There’s not many video’s that both Kirsty and me can agree we both really enjoy. Mainly there’s things that one of us loves and the other can tolerate or there’s things that we just watch when the other person’s not around. Peter Kay is different. Got a bored hour? Just got back from the pub slightly pissed? Hung over the next morning and don’t want to get up from the couch for a while? Got some friends round in any of the above situations? Let’s put Peter Kay on!!!
So then what was funny was realising that this same thing seemed to be happening to other people across the country. Phoenix Nights was already on TV I think, but it hadn’t really had much of a profile. Peter Kay wasn’t really someone who was known that much, but word was spreading. We started to meet people who’d seen it, and loved it, and we’d tell other people around us how good it was.
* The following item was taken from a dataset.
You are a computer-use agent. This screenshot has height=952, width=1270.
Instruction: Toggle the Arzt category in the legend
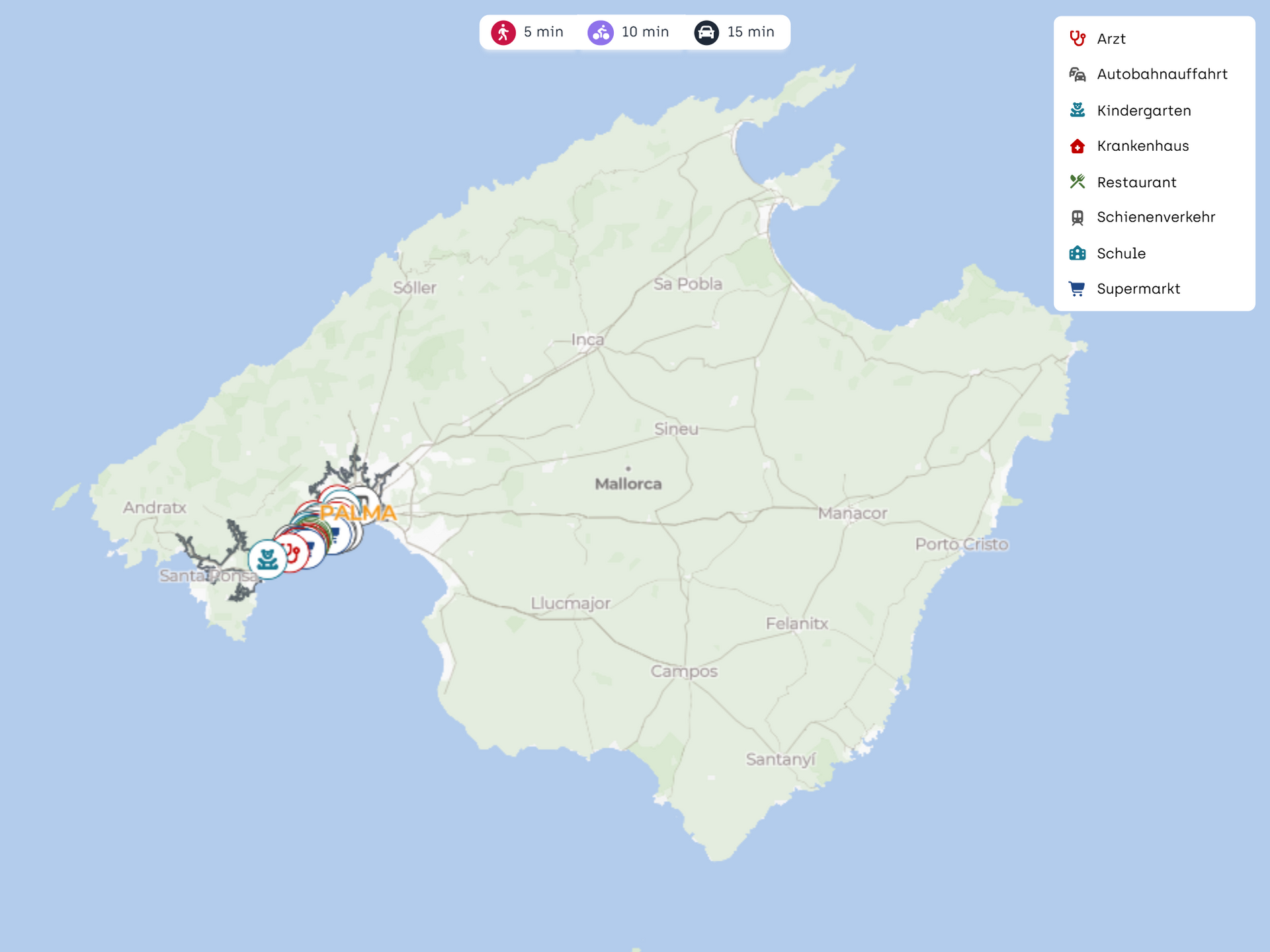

Repeating lines to each other and cracking up.
"That’s Michelle!" "It’s spitting!" "Come see yer Dad!" "Have a Solero and shut t’fuck up!"
We were at a barbecue at Kirsty’s Dad’s and just over heard the words “garlic bread” said in that particular way and that was enough to start us off again.
Then one day there was a DVD in HMV. I’d vaguely looked before but never found anything, but now there it was and not just there but soon it was at the top of the charts obviously selling enough that they thought it was worth pushing more. I never bought the DVD because we always had the video. It is the most watched video we own, by a long long way.
Phoenix Nights is really good but it’s not amazing, it’s not a patch on Top of the Tower in terms of making you laugh out loud. Top of the Tower hasn’t been on TV again since (I don’t think) but Phoenix Nights has and so when you hear about Peter Kay and his success you hear about Phoenix Nights. I don’t believe it’s really Phoenix Nights which has made Peter Kay what he is today. The main reason I like Phoenix Nights so much is because I got to like Peter Kay so much watching Top of the Tower and now when I see him in the sitcom it’s enough that’s it’s him. Enough that it’s that face, that voice, the odd catchphrase thrown in for fans of his stand-up.
At the end of the day a stand-up has to make us like him. If we like him we’ll laugh at him and the more he makes us laugh the more we’ll like him. If he really makes us laugh (like really makes us laugh) we’ll like him so much that his mere presence makes us laugh, without him even having to be funny. Witness Tommy Cooper or Frankie Howard doing almost nothing for ages and having an audience in stitches.
Anyway, this is all building up to the fact that there’s a new Peter Key stand-up DVD out on Monday, it’s a recording of his Mum Wants A Bungalow tour. We never managed to get tickets to see the tour itself (oh we tried) so as you can imagine we’re a bit excited.